Reproduce the data from the line with "The height and width of the screenshot is (658, 1568)." up to and including the line with "Action: point(758,335)", character for character.

_____

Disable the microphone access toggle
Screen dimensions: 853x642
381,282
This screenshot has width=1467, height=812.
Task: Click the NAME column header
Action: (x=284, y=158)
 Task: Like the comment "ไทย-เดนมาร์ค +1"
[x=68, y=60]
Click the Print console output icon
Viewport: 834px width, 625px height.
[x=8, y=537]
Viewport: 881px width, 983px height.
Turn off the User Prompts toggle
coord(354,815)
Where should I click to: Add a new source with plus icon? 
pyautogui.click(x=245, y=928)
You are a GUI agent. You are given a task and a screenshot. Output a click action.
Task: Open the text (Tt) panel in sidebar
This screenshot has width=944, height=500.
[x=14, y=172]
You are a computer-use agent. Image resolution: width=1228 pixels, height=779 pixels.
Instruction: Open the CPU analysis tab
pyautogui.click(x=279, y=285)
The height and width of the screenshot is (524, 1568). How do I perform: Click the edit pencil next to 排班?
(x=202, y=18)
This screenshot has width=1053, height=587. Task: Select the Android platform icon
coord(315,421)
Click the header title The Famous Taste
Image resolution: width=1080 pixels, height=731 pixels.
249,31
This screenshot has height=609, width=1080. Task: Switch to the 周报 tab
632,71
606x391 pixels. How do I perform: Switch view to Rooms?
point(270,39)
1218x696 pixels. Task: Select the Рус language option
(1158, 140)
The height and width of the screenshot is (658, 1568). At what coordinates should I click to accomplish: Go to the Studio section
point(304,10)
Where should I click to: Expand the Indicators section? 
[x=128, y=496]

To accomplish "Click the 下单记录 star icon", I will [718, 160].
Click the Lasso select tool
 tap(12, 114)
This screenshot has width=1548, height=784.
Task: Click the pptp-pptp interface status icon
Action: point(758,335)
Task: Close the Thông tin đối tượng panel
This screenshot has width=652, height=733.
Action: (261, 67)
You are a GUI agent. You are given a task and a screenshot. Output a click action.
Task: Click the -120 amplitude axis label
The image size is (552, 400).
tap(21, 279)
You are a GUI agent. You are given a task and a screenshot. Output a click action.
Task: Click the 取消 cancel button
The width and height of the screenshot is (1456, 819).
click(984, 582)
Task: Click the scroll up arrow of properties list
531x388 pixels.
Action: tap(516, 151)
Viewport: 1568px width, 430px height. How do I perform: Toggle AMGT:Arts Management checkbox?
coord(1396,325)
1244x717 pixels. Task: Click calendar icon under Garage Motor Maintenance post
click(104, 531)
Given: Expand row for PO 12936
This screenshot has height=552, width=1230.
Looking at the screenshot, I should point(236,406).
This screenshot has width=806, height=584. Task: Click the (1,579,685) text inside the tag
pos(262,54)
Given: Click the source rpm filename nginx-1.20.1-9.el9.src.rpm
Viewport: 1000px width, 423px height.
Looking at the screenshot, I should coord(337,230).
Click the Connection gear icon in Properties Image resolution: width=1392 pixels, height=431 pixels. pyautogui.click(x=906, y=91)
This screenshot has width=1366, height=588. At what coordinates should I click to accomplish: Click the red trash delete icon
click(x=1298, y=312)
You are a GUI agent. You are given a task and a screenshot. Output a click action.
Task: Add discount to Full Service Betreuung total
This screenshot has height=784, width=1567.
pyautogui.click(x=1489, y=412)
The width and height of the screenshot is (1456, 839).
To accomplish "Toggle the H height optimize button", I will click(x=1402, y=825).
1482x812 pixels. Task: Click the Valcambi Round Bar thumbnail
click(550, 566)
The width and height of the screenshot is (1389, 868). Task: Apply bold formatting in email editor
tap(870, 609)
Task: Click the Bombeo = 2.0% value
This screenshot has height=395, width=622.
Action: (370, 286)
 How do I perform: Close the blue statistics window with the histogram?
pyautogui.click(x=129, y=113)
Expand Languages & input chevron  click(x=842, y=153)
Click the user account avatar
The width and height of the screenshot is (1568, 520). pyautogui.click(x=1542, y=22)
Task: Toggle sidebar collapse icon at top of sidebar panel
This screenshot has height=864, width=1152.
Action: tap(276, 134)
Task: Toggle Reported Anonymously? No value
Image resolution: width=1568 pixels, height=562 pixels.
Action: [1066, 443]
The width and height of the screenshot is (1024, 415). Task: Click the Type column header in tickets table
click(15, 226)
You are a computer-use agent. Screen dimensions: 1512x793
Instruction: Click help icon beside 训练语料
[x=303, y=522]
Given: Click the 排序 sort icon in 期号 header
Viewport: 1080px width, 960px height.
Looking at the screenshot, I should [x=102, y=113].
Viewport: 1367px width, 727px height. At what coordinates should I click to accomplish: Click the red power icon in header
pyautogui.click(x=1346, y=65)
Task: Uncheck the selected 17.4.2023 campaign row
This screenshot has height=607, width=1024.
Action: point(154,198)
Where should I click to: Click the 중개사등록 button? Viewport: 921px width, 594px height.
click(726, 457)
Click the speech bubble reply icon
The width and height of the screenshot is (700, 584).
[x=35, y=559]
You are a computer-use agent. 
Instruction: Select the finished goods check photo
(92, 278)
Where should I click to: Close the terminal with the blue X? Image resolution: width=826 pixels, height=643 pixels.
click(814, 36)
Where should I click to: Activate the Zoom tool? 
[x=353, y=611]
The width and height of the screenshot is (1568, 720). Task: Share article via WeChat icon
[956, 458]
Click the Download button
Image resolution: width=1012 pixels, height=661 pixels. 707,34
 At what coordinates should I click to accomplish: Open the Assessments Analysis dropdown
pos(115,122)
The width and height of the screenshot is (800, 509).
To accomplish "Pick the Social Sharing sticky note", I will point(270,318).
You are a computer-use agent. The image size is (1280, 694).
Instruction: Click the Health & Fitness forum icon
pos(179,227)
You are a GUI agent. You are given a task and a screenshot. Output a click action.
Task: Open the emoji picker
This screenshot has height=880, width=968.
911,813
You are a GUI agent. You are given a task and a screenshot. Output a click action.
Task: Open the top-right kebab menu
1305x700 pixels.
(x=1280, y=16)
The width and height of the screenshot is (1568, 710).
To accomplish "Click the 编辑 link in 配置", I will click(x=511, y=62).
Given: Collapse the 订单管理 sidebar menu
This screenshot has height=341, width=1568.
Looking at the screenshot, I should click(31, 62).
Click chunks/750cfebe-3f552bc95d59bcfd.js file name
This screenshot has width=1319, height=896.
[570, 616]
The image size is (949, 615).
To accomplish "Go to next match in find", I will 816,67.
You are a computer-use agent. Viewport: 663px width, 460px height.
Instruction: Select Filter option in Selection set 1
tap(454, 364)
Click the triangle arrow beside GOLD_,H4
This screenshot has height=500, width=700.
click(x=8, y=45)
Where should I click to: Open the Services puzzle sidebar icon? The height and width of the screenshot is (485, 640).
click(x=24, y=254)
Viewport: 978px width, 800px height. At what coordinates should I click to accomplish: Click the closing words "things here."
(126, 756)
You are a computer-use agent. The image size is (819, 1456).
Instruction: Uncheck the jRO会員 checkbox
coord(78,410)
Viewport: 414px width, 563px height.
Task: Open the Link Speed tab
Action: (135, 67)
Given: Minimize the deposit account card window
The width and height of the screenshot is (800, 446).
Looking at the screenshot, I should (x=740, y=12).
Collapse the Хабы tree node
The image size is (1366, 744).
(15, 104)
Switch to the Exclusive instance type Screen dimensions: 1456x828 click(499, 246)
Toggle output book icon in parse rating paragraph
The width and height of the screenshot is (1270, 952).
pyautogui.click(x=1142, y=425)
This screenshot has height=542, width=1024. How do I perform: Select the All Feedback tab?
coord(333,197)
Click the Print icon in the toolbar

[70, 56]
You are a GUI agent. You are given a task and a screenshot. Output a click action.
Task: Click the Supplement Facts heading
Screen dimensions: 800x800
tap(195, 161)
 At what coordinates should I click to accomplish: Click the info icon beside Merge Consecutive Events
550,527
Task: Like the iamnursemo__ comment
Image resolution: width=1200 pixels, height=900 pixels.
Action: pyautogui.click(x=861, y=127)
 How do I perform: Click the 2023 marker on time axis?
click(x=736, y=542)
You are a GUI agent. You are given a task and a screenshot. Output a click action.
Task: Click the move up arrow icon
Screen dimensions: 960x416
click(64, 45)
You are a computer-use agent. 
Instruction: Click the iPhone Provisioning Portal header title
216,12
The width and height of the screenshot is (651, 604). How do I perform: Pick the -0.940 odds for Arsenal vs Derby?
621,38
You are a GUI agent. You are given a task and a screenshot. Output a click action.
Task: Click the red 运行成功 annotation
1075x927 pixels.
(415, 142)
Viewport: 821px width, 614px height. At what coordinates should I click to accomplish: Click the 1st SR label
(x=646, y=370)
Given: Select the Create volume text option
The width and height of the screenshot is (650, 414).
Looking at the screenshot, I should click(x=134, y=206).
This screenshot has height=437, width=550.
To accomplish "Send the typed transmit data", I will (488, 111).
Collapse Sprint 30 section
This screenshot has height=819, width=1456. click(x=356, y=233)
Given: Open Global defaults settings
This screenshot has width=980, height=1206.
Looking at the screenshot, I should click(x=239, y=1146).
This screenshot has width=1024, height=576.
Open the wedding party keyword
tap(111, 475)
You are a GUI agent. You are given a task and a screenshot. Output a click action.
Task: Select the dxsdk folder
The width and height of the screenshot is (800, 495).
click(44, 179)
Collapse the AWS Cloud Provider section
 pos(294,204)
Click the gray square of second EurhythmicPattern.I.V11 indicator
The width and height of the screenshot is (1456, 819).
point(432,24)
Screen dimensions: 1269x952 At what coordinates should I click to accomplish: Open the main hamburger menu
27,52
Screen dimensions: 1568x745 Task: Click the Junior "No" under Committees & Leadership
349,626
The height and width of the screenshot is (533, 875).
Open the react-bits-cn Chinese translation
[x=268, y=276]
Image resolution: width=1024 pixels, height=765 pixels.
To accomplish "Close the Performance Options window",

_____

Solution to this problem
The height and width of the screenshot is (658, 1568). At what coordinates should I click to accomplish: Go to the Studio section
point(304,10)
Where should I click to: Expand the Indicators section? 
[x=128, y=496]

To accomplish "Click the 下单记录 star icon", I will [718, 160].
Click the Lasso select tool
 tap(12, 114)
This screenshot has width=1548, height=784.
Task: Click the pptp-pptp interface status icon
Action: point(758,335)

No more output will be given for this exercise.